We read with great interest the article by Ligibel and colleagues (1), of the Pre-Operative Health and Body (PreHAB) study looking at the molecular effects of exercise on breast tumors between diagnosis and surgery. The reported upregulation of pathways related to inflammation and immunity is consistent with the expected role of the tumor microenvironment in response to exercise (2). Sequentially sampled window studies have great potential to inform by minimizing patient–patient variation, but are a very challenging way to examine the effects of treatment or other interventions. Assessment of proliferation is a natural endpoint for response, but measurement of Ki67 is notoriously unreliable.
There are many different gene expression analysis approaches and numerous breast cancer signatures (3). The current drive for reproducible research has led to expectations that datasets and analysis software are made freely available. With this in mind and our desire to perform similar studies, we reanalyzed the PreHAB study gene expression data (GSE129508) using the GeneFu package (4) to calculate estimations of the established genomic grade index, PAM50 and Mammaprint risk of relapse prognosis prediction algorithms of the samples taken at diagnosis and excision from patients randomized to the exercise and control groups.

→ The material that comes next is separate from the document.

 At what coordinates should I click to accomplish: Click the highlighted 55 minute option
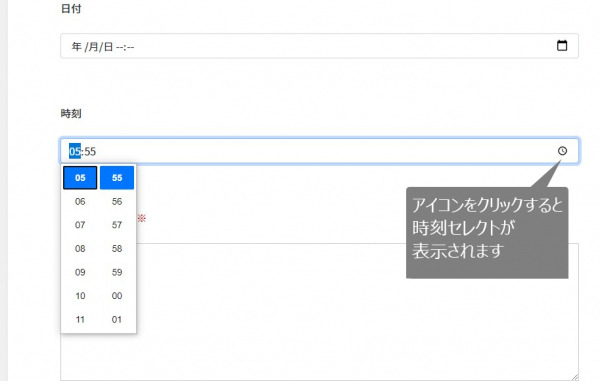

The majority of exercising patients (12/16) had significantly reduced predicted PAM50 risk of relapse scores (P = 0.03), whereas half of the control group had smaller nonsignificant (P = 0.81) reductions in predicted risk of relapse. Trends (P = 0.08 and P = 0.09) for reductions in genomic grade index and Mammaprint scores in most exercising patients were not evident in controls (Fig. 1). These prognostic signatures were derived from different analytic approaches and represent different facets of breast tumor biology including proliferation, immune response, and estrogen signaling.
Whole-tumor gene expression profiling captures information on all cell types, whereas deconvolution approaches can generate in silico predictions of the proportions of immune cell types present in samples. As above, we used the ImSig package (5) to assess changes in immune cell content changes in the PreHAB data. Increases in several immune cell types were observed including macrophages and B cells, alongside a reduction in proliferation, but these changes were not statistically significant.
Our analysis highlights different analysis approaches and supports the findings of the original study. We strongly encourage further studies in this area to examine the biological consequences of exercise on tumors along with assessments of the feasibility of introducing optimal and tolerable exercise regimens into routine clinical care for patients with cancer.
Disclosure of Potential Conflicts of Interest
No potential conflicts of interest were disclosed.
A.H. Sims is grateful for funding from Breast Cancer Now and Cancer Research UK.